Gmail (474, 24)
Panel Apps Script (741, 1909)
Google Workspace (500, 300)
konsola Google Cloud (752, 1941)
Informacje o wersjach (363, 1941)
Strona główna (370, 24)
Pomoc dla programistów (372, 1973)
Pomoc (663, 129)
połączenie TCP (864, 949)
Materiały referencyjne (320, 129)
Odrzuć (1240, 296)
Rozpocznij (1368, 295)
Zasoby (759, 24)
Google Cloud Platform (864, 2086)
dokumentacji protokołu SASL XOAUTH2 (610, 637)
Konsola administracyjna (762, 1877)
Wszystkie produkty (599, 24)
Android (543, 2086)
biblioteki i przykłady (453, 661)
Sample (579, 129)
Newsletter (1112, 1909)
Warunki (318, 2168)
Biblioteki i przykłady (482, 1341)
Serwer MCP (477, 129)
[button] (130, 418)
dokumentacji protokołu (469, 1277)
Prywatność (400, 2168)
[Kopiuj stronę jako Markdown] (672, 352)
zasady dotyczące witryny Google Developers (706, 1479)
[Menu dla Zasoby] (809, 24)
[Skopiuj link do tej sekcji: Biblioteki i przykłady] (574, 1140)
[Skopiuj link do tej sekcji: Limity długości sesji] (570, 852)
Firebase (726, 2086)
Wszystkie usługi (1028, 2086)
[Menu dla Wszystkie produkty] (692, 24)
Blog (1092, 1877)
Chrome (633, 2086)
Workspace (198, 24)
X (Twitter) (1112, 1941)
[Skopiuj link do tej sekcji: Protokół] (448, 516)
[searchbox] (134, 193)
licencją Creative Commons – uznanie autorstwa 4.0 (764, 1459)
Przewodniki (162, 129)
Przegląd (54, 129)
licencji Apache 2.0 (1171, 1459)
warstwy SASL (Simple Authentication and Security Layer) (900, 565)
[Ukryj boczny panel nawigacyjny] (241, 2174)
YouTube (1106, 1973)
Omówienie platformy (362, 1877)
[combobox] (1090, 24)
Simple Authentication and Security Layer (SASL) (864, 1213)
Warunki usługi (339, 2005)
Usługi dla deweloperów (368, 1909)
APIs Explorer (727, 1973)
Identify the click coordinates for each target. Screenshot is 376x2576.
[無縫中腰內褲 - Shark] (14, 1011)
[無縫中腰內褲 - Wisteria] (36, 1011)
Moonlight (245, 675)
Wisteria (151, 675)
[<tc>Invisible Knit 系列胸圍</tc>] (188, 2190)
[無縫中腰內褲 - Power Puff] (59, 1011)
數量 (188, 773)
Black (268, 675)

------------------------------------------------------------

*Exercise instructions*: Reproduce, character for character, only the lines of the preceding data that start at the line with "Informacje o wersjach (363, 1941)" and end at the line with "Wszystkie produkty (599, 24)", both included.

*Result of the exercise*:
Informacje o wersjach (363, 1941)
Strona główna (370, 24)
Pomoc dla programistów (372, 1973)
Pomoc (663, 129)
połączenie TCP (864, 949)
Materiały referencyjne (320, 129)
Odrzuć (1240, 296)
Rozpocznij (1368, 295)
Zasoby (759, 24)
Google Cloud Platform (864, 2086)
dokumentacji protokołu SASL XOAUTH2 (610, 637)
Konsola administracyjna (762, 1877)
Wszystkie produkty (599, 24)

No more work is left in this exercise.